Collected data entries:
= Beginning of Section =
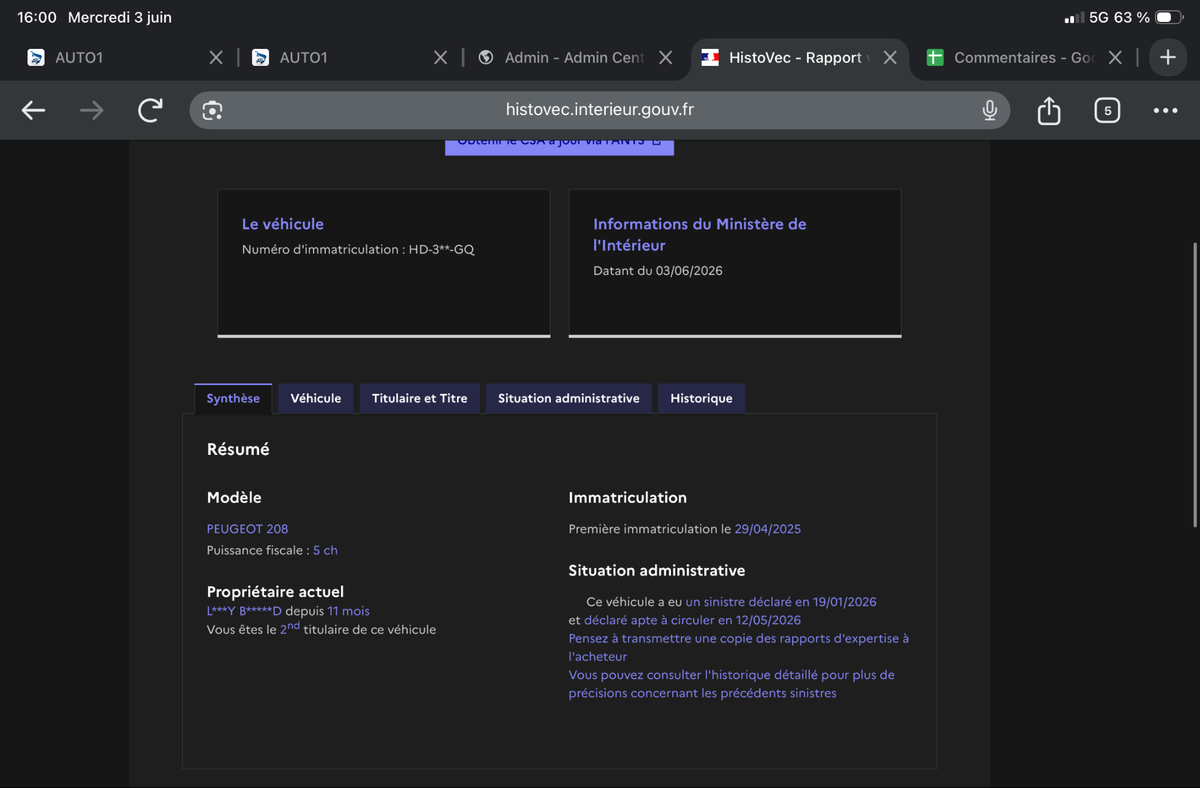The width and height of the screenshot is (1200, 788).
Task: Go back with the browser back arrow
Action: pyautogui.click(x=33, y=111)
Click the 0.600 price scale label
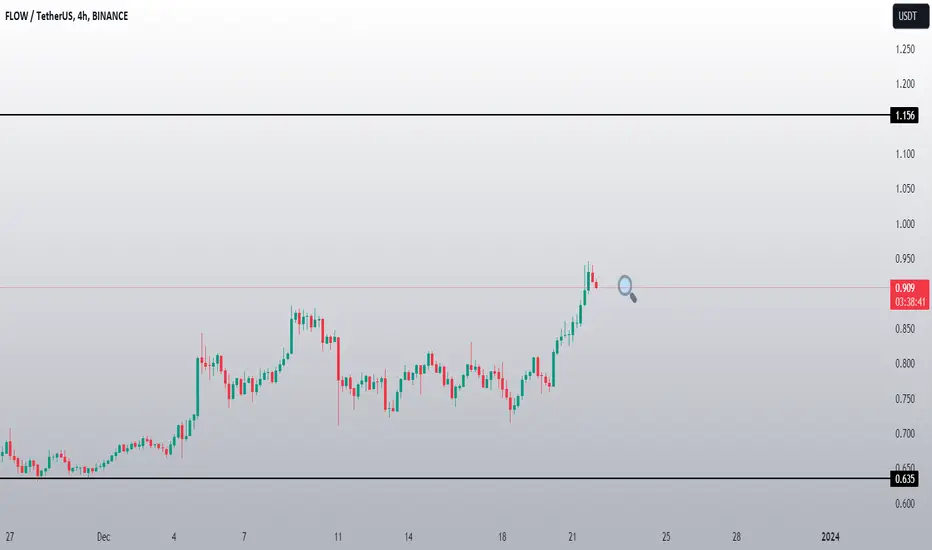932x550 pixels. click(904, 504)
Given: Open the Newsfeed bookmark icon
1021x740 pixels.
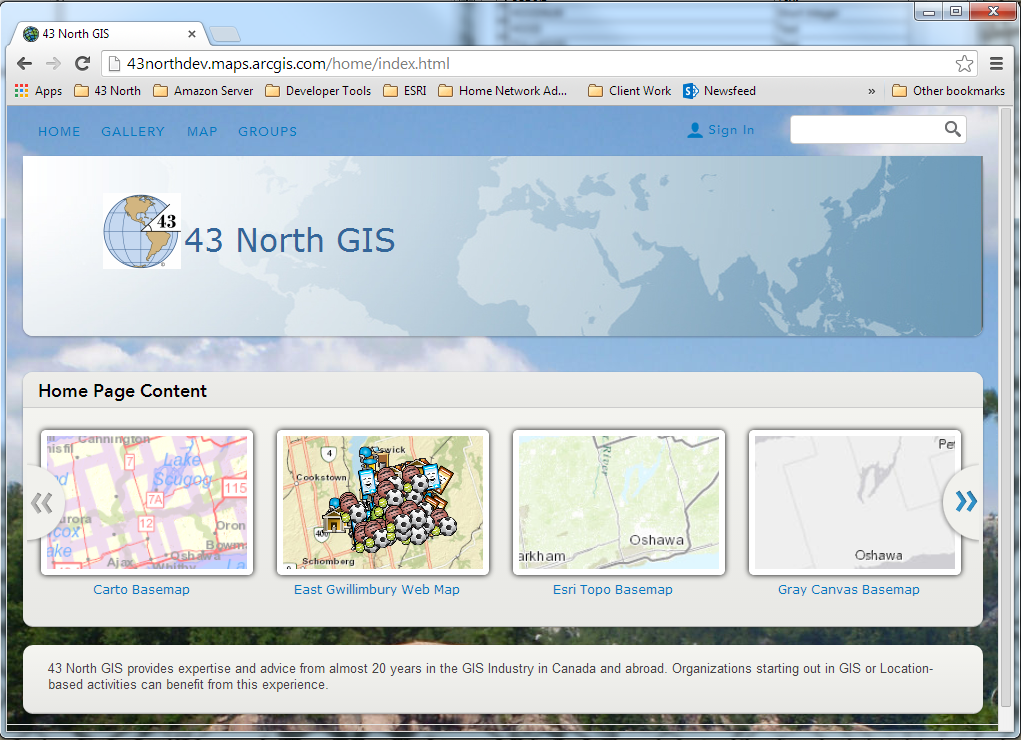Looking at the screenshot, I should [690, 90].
= End of Section =
= Beginning of Section =
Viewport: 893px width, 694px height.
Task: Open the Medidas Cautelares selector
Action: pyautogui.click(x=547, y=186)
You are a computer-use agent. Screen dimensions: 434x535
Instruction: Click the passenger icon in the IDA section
= End of Section =
= Beginning of Section =
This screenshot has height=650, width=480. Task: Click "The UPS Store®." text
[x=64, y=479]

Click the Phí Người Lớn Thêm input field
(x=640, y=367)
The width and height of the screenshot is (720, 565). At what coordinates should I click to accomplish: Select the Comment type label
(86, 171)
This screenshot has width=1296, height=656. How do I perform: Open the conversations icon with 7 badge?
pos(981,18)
= End of Section =
▶ _Task statement_: There is a line with "You are a computer-use" and a line with "Instruction: Click the" above. Copy exactly those two lines and all lines between them, with nothing else.

▶ _Answer section_:
You are a computer-use agent. Screen dimensions: 434x535
Instruction: Click the passenger icon in the IDA section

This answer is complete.